** start Data for the task **
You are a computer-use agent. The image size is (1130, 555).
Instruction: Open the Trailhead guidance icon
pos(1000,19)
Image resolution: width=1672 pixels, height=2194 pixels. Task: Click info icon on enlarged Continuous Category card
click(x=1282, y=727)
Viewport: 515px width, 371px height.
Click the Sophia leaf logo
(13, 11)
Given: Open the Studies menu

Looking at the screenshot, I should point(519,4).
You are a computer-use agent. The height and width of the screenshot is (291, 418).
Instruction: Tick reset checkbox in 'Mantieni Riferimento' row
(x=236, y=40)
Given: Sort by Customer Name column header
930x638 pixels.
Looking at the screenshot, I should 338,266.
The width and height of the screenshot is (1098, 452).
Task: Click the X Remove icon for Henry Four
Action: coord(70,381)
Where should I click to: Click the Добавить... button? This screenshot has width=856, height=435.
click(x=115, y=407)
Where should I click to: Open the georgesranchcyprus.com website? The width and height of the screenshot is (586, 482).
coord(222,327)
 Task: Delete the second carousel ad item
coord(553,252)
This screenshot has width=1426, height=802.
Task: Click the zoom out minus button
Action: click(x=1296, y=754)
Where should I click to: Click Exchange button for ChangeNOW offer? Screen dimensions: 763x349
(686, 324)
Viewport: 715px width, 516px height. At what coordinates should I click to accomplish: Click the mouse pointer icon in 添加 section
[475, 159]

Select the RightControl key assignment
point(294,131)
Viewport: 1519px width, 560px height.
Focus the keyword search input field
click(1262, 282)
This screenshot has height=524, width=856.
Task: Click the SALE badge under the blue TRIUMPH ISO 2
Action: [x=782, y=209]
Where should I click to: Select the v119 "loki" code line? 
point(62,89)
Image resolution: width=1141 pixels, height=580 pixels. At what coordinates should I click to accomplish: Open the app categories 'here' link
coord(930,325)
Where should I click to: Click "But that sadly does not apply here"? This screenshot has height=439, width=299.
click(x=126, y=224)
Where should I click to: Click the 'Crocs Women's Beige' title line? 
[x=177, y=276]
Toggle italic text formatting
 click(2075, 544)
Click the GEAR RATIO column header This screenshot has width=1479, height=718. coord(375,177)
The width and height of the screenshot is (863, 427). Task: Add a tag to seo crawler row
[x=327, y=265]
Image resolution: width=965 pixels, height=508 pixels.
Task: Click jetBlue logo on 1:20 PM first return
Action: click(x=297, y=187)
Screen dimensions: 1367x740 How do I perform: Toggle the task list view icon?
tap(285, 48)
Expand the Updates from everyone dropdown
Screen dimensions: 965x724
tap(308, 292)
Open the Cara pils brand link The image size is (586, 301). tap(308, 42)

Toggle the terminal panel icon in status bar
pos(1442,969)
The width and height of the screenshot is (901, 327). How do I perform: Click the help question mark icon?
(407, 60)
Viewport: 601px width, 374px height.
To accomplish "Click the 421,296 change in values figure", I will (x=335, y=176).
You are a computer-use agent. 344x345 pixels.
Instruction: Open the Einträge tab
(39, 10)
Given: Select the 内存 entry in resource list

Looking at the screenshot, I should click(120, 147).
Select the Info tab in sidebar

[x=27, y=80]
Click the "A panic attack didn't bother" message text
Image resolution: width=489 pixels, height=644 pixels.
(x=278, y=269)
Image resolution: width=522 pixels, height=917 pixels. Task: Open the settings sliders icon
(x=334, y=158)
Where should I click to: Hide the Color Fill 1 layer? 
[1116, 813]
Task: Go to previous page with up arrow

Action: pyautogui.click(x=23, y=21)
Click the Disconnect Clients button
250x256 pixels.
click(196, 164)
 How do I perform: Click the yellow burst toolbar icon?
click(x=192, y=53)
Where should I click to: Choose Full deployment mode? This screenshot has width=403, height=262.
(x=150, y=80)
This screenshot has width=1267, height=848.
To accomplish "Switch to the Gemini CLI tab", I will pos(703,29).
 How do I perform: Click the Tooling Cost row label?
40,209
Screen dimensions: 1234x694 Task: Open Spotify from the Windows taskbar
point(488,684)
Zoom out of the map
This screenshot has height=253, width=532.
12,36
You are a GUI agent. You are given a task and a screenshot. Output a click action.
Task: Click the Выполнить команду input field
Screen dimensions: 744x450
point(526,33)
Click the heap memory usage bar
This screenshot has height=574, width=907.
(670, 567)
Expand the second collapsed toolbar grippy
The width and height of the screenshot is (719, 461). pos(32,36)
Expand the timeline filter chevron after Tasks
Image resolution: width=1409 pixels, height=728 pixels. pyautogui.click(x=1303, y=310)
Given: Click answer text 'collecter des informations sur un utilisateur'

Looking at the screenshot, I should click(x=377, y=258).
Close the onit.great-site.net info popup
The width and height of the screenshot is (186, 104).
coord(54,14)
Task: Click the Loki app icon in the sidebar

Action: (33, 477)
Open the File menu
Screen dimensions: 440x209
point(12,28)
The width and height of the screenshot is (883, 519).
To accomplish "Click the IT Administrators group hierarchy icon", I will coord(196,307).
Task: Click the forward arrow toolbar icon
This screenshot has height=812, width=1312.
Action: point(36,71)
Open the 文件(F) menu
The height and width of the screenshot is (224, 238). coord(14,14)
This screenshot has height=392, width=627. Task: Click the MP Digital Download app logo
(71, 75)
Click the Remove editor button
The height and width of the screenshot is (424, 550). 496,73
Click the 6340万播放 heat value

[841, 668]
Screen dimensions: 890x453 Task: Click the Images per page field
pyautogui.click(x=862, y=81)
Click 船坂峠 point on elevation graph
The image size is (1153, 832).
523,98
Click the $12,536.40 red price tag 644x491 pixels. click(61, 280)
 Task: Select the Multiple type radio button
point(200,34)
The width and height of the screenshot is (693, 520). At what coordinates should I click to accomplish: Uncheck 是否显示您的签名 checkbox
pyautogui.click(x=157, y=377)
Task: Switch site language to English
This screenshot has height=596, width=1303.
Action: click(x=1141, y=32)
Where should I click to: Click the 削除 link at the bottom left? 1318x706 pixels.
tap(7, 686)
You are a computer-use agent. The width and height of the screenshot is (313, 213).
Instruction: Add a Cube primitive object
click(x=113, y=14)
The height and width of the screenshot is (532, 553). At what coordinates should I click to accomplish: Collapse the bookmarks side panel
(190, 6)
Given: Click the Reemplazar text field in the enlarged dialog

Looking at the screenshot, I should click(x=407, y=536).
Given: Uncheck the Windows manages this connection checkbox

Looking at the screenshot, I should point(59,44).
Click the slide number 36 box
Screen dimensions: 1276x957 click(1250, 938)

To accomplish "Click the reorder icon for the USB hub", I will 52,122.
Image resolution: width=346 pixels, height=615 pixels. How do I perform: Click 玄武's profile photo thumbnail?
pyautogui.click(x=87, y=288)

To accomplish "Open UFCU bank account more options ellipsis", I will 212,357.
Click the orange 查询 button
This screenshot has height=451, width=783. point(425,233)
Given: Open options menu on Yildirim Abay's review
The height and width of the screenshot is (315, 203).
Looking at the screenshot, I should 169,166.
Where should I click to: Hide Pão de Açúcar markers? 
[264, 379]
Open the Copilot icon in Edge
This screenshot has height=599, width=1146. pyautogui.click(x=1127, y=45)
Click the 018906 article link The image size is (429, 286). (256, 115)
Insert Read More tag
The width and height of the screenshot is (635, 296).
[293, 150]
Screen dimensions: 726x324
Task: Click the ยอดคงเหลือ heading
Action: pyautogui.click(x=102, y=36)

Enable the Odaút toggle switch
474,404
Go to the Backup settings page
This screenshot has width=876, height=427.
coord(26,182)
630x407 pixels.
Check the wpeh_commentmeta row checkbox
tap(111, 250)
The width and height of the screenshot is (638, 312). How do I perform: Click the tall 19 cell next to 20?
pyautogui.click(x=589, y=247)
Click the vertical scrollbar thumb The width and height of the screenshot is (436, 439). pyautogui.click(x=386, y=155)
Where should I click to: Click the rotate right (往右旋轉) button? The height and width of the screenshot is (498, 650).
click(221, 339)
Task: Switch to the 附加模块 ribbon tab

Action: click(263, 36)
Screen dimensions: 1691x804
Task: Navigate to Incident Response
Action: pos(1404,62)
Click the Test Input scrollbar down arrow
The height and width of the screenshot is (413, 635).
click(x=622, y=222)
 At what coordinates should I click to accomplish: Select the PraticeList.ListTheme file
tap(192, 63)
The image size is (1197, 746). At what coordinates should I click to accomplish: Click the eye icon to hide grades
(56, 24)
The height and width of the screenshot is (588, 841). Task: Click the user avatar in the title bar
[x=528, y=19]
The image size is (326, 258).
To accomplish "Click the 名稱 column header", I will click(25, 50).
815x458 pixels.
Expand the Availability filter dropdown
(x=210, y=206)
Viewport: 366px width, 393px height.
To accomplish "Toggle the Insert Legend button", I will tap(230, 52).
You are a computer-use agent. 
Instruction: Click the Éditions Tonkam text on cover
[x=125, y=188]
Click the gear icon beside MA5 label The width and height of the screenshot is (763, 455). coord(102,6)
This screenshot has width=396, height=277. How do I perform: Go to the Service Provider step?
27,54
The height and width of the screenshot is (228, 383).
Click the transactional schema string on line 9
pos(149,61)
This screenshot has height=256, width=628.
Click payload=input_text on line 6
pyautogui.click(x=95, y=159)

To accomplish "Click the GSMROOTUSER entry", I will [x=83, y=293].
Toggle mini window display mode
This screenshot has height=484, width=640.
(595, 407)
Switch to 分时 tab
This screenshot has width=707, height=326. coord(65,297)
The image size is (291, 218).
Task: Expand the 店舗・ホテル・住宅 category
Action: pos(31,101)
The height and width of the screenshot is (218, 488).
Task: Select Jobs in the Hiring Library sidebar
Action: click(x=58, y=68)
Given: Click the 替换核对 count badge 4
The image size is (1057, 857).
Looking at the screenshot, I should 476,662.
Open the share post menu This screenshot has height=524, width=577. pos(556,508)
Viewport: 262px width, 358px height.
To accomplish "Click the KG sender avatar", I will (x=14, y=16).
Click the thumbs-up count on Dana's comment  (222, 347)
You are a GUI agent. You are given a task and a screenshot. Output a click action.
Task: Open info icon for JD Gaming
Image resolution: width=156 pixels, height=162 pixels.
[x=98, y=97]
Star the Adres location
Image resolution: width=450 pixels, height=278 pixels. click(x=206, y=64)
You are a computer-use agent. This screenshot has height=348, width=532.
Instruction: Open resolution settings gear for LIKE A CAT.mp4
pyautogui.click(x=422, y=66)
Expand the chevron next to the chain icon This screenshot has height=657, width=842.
** end Data for the task **
Copy out the items from the line with "Star the Adres location" through the last one, swapping "gear" for "cog" and keeping everything else the same.

Written answer:
Star the Adres location
Image resolution: width=450 pixels, height=278 pixels. click(x=206, y=64)
You are a computer-use agent. This screenshot has height=348, width=532.
Instruction: Open resolution settings cog for LIKE A CAT.mp4
pyautogui.click(x=422, y=66)
Expand the chevron next to the chain icon This screenshot has height=657, width=842.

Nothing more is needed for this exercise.